YOUR GOAL – Copy these records verbatim, line for line.
= = = = =
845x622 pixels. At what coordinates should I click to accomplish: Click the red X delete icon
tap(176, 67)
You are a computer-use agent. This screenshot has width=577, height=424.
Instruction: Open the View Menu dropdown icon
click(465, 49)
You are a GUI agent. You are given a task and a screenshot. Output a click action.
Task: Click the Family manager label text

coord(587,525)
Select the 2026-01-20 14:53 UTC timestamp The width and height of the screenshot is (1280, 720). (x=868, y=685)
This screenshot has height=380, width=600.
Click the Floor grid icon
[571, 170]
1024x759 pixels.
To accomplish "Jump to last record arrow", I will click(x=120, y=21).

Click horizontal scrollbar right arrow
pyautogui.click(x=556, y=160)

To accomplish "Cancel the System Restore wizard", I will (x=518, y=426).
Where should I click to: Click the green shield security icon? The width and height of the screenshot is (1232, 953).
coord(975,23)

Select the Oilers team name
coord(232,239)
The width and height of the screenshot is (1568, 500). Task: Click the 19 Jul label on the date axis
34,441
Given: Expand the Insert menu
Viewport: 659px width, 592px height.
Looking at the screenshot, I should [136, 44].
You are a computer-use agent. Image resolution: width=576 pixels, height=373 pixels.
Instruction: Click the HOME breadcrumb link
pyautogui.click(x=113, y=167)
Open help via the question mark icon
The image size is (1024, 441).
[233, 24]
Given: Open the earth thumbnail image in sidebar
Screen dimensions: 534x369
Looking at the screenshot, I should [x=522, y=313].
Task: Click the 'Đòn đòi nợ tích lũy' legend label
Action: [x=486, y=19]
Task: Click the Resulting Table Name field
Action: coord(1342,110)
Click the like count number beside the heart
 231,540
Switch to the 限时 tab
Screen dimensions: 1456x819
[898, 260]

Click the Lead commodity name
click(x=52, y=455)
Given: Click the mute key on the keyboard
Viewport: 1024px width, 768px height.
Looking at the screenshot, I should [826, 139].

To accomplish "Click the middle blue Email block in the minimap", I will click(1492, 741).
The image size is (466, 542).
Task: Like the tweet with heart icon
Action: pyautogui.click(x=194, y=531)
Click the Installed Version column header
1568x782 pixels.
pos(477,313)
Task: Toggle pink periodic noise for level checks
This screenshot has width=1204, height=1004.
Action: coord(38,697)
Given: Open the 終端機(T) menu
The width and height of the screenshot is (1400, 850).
= = = = =
FINISHED TASK –
845x622 pixels. At what coordinates should I click to accomplish: Click the red X delete icon
tap(176, 67)
You are a computer-use agent. This screenshot has width=577, height=424.
Instruction: Open the View Menu dropdown icon
click(465, 49)
You are a GUI agent. You are given a task and a screenshot. Output a click action.
Task: Click the Family manager label text

coord(587,525)
Select the 2026-01-20 14:53 UTC timestamp The width and height of the screenshot is (1280, 720). (x=868, y=685)
This screenshot has height=380, width=600.
Click the Floor grid icon
[571, 170]
1024x759 pixels.
To accomplish "Jump to last record arrow", I will click(x=120, y=21).

Click horizontal scrollbar right arrow
pyautogui.click(x=556, y=160)

To accomplish "Cancel the System Restore wizard", I will (x=518, y=426).
Where should I click to: Click the green shield security icon? The width and height of the screenshot is (1232, 953).
coord(975,23)

Select the Oilers team name
coord(232,239)
The width and height of the screenshot is (1568, 500). Task: Click the 19 Jul label on the date axis
34,441
Given: Expand the Insert menu
Viewport: 659px width, 592px height.
Looking at the screenshot, I should [136, 44].
You are a computer-use agent. Image resolution: width=576 pixels, height=373 pixels.
Instruction: Click the HOME breadcrumb link
pyautogui.click(x=113, y=167)
Open help via the question mark icon
The image size is (1024, 441).
[233, 24]
Given: Open the earth thumbnail image in sidebar
Screen dimensions: 534x369
Looking at the screenshot, I should [x=522, y=313].
Task: Click the 'Đòn đòi nợ tích lũy' legend label
Action: [x=486, y=19]
Task: Click the Resulting Table Name field
Action: coord(1342,110)
Click the like count number beside the heart
 231,540
Switch to the 限时 tab
Screen dimensions: 1456x819
[898, 260]

Click the Lead commodity name
click(x=52, y=455)
Given: Click the mute key on the keyboard
Viewport: 1024px width, 768px height.
Looking at the screenshot, I should [826, 139].

To accomplish "Click the middle blue Email block in the minimap", I will click(1492, 741).
The image size is (466, 542).
Task: Like the tweet with heart icon
Action: pyautogui.click(x=194, y=531)
Click the Installed Version column header
1568x782 pixels.
pos(477,313)
Task: Toggle pink periodic noise for level checks
This screenshot has width=1204, height=1004.
Action: coord(38,697)
Given: Open the 終端機(T) menu
The width and height of the screenshot is (1400, 850).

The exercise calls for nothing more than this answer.